Conto Realista Fantástico: Imagina só, menina!


  O que uma criança faz num engarrafamento pré-carnaval?

 Um conto realista fantástico sobre imaginação e tédio.

 Contém Videogame Portátil

   No banco traseiro da caminhonete, eu, Rafael e Rodrigo brigávamos pela vez de jogar o videogame portátil. Eu era a caçula. De longe, a mais fraca dos três. De costume, minha manha ganharia a posse do objeto cobiçado; meus pais, no entanto, discutiam calorosamente sobre a construção de uma piscina na nossa nova casa de praia. Seria impossível tirá-los de sua conversa séria de adultos para voltarem a atenção a uma briguinha eterna de crianças e eu ainda seria repreendida gratuitamente.

    Rafael, o mais velho, puxava o aparato de Rodrigo sem deixá-lo jogar nem por dois minutos. Rodrigo eventualmente fazia o mesmo depois de lutar esmagado contra o banco do carro. Era um tal de "peraí, cara" a cada trinta segundos. E eu? Somente tive a chance de jogar o joguinho de bonequinho enquanto atravessávamos a ponte Rio-Niterói. Depois do pedágio, meus irmãos deram o golpe de Estado e eu só pude ficar repetindo "poxa, quando eu vou jogar de novo?", fazendo sempre beicinho.

    Na altura de Manilha, percebi ser inútil insistir em pleitear meus direitos. Apenas cruzei os braços e virei o rosto para a janela. Estava um engarrafamento sem fim. Daqueles épicos. Desse modo, em vez de poder comtemplar uma estrada viva correndo, apenas um caminhão cinza bloqueava a minha visão para qualquer fonte de curiosidade infantil.
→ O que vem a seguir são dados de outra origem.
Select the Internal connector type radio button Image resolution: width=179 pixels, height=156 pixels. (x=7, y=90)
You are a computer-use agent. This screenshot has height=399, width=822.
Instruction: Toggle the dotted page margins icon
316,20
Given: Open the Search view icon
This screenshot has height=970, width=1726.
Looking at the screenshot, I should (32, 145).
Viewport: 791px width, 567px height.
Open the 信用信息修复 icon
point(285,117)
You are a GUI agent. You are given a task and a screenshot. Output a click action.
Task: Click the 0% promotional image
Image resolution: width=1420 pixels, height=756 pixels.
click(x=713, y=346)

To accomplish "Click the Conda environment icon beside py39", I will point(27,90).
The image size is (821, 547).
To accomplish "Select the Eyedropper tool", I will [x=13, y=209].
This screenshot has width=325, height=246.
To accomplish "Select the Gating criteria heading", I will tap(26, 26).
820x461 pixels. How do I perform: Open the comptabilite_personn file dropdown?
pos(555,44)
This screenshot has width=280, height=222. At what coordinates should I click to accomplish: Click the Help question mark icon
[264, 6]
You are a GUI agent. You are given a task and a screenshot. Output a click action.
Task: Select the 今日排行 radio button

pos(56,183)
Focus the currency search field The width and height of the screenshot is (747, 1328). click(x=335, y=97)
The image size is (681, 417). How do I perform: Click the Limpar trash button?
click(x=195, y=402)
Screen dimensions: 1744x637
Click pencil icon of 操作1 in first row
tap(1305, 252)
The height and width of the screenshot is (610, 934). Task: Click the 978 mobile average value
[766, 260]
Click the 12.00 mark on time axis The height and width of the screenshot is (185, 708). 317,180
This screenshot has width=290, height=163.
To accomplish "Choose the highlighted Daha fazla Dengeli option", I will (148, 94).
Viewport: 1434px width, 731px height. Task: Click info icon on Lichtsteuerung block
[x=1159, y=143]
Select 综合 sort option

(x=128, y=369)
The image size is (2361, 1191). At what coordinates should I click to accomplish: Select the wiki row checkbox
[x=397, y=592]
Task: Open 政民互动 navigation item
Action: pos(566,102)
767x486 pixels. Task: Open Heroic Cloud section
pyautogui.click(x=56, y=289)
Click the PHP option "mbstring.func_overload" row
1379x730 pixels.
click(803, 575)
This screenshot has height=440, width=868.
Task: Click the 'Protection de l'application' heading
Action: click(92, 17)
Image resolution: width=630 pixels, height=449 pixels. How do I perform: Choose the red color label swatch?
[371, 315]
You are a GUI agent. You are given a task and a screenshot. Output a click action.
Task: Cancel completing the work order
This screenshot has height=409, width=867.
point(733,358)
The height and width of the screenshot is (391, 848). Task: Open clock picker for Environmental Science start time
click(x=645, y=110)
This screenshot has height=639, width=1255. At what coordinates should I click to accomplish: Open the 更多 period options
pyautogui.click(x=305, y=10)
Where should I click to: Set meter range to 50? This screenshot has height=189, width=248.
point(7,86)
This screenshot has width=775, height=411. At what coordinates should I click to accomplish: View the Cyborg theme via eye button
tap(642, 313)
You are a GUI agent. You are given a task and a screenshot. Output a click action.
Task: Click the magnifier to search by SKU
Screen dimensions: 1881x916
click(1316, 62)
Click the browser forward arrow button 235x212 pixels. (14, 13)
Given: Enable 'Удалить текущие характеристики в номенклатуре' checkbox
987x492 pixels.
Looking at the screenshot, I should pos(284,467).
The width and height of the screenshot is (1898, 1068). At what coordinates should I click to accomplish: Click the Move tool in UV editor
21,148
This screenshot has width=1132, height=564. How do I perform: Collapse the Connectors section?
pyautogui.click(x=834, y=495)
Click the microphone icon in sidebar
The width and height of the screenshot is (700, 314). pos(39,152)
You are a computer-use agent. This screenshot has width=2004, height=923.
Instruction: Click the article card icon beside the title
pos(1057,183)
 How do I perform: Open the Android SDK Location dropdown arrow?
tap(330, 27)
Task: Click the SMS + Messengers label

Por minutos, resmunguei sobre o que tinha de legal nos lagos da tal Região dos Lagos fluminense para ficarmos parados ali numa ensolarada quinta-feira pré-Carnaval. A casa recém-comprada pelos meus pais nem sequer tinha piscina! 

    Tão logo o caminhão se moveu, um carro amarelo curioso entrou em seu lugar. Nele, acreditem, um palhaço, um mágico, uma bailarina e um mímico se espremiam entre malas, ventiladores e travesseiros. O mágico, sério, era o motorista. Coloquei ambas as mãos no vidro da janela e esbugalhei meus olhos estática em direção à bizarrice. Sem muita demora, a bela bailarina percebeu minha presença e acenou simpática. Apontei para meu peito incrédula e ela sorriu entretida. Um sorriso me escapou de volta.

    Suprimindo risadinhas, a moça de tutu amarelo cutucou o palhaço no banco da frente e mexeu os lábios de maneira incompreensível. O homem maquiado e enrugado, com peruca verde e roupas coloridas, fez uma careta para mim. Assim, recolhi-me com medo. Nunca fui muito fã de palhaços. Porém, o homem não desistiu de conquistar minha admiração. Apontou para cima rindo e tirou um monte de lençol de sua roupa. Depois, travesseiros. Para o meu espanto (e talvez do carro de trás), o palhaço animado abriu a janela do carro e arremessou tudo pela estrada sem muita hesitação. Um colchão inflável foi seu Gran Finale e em seguida deu duas buzinadas no seu nariz vermelho. Gargalhou de meu olhar fixo e voltou-se para frente.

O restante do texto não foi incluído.